Ora che la quotidianità di ogni lombardo è messa fortemente alla prova dal nuovo dpcm che riduce sensibilmente le possibilità di movimento fuori dal proprio domicilio, e dunque le interazioni sociali, si manifestano anche i primi “effetti collaterali” della misura, che raggiungono i soggetti ai quali sono principalmente indirizzati i benefici delle ulteriori e rinforzate restrizioni: gli anziani.

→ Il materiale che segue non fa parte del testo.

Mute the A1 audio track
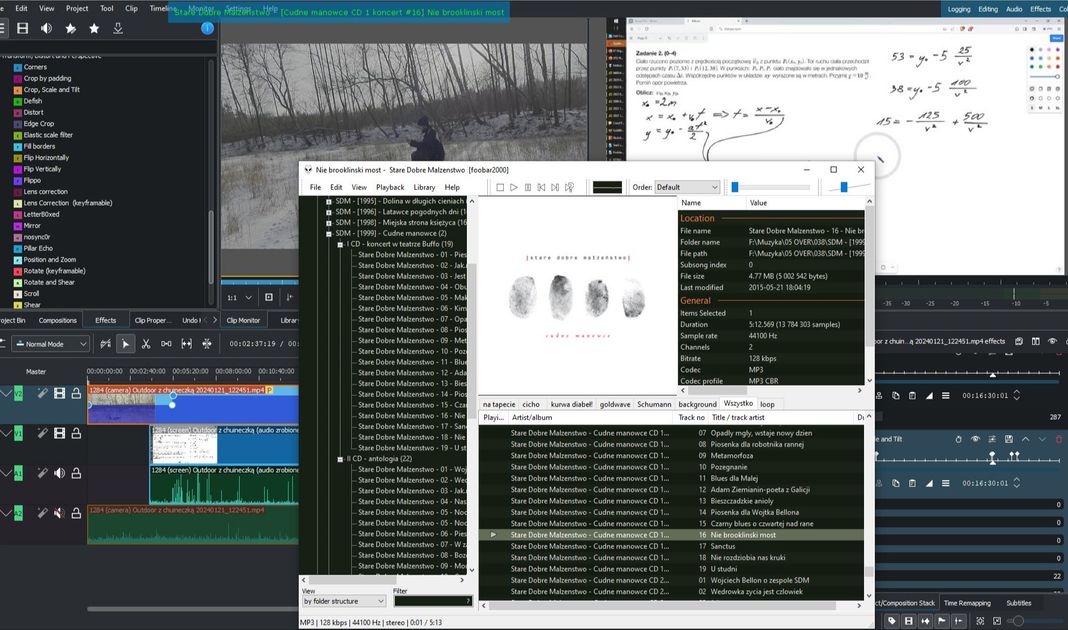Viewport: 1068px width, 630px height. [59, 473]
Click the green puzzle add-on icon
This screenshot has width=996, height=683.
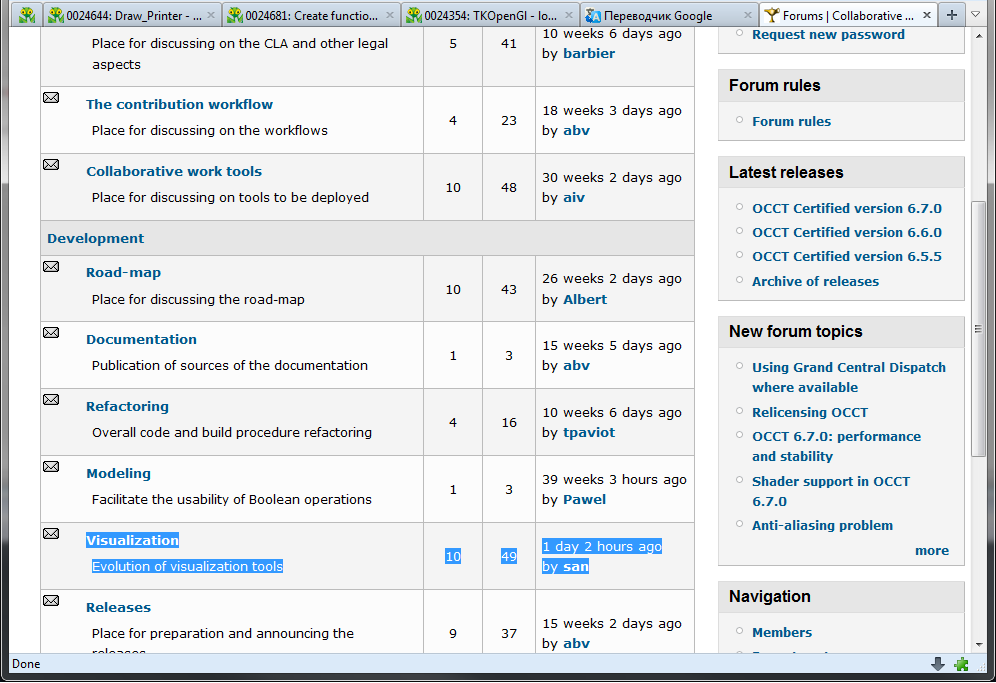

A testimoniarlo, a margine di una lunga giornata caratterizzata da innumerevoli quesiti dei cittadini, dubbi e risposte che solo in parte hanno chiarito i comportamenti da mettere in atto e quelli da evitare, è il breve messaggio inoltrato alla nostra redazione da una cittadina, che con l’entrata in vigore del decreto si è ritrovata a fare i conti con un muro legislativo posto tra sé e l’anziana madre, ospite di una struttura sanitaria del territorio.
“Oggi vorrei porre l’attenzione sulle persone più fragili, gli anziani non autosufficienti – ci scrive nella sua lettera – in particolare quelli ospiti delle RSA (residenze sanitarie assistenziali, ndr) dove a scopo precauzionale, salvo eccezioni autorizzate, non si possono svolgere le consuete visite dei parenti, con il conseguente obbligo, per gli ospiti stessi, a rinunciare alla presenza rassicurante di chi condivide la propria vita con queste persone”.
“Tra queste c’è la mia cara mamma – prosegue ancora l’autrice del messaggio – e a loro rivolgo un amorevole pensiero, con la speranza che trovino nella sensibilità del personale un punto di riferimento certo, in un momento così difficile”.